Updated: Oct 16
JOINT DEGENERATION-INSULIN RESISTANCE COMORBIDITY CLINICAL TRIAL IN CANINE SUBJECTS USING SPECIEIS SPECIFIC FORMULATION DESIGN
Clinical Research Division Biologic Nutrigenomic Health Research Corp.
688-2397 King George Hwy, BC V4A 7E9 www.biologicpharmamedical.com
Research/Trial Director: Prof Franco Cavaleri BSc NB
Original post: September 9, 2010
Canine metabolism differs slightly from that of the human but the few metabolic differences can play a monumental role in the treatment of inflammatory cascades. In particular the eicosanoid desaturase activity leading to inflammatory prostaglandins has been intensely investigated in previous studies at Biologic Health Research Corp and reported on by the organization to clinicians and manufacturers of nutrient-based medicines in order to optimize COX efficiency and inhibition in animals with related inflammatory diseases.
These differences justify mild alterations of natural joint protocols studied for human use in order to maximize results and safety for canines. In addition, mild pH, enzymatic and structural differences between human and canine gastro-intestine change the pharmacokinetic potential of these nutrient-based medicines and preventive strategies warranting a repeat of the human trial with these considerations incorporated into the study design.
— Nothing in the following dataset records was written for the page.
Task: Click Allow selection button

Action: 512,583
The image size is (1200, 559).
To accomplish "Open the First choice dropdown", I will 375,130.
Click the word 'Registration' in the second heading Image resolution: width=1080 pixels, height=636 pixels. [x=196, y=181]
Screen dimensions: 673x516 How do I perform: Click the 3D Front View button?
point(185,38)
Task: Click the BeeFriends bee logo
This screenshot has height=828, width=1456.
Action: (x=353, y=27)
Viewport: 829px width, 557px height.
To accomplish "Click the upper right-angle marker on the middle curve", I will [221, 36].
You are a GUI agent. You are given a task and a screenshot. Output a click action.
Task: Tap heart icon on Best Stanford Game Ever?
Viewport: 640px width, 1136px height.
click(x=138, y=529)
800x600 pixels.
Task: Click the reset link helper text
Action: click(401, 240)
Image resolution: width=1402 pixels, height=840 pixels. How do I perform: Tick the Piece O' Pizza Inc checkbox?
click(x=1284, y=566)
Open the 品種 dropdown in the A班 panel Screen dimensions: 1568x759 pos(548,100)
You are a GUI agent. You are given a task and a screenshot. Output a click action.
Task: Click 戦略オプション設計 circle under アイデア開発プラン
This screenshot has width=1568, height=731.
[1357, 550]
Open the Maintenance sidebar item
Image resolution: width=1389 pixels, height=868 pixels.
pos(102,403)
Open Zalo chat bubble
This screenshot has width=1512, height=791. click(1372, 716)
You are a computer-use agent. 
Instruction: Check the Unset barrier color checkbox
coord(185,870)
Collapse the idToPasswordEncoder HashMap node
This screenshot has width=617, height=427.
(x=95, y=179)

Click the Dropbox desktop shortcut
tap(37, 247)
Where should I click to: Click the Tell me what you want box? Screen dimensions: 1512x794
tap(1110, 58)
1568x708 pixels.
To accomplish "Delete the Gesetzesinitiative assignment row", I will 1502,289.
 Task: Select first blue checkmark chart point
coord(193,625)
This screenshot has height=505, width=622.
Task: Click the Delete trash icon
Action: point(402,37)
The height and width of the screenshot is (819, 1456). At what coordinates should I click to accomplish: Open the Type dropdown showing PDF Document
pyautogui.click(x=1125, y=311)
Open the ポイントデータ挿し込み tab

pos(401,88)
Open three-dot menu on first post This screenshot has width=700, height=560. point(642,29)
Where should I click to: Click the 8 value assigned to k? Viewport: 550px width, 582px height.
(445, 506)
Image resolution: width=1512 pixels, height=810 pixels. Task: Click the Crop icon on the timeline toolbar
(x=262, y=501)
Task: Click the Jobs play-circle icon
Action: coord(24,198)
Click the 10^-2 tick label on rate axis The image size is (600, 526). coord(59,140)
Irrefutable evidence duplicated and validated at Biologic Health Research in previous investigative trials show that glucosamine does, in fact, have an effect on the hexosamine biosynthetic pathway in glucose-induced insulin resistance. Since joint disease is more common in the aged population, the factors that advance insulin resistance such as age, obesity, lack of physical activity, and even glucosamine supplementation can all compound the problem for these adults and seniors. These additive metabolic influences can reach a point in the patients’ treatment that is insurmountable.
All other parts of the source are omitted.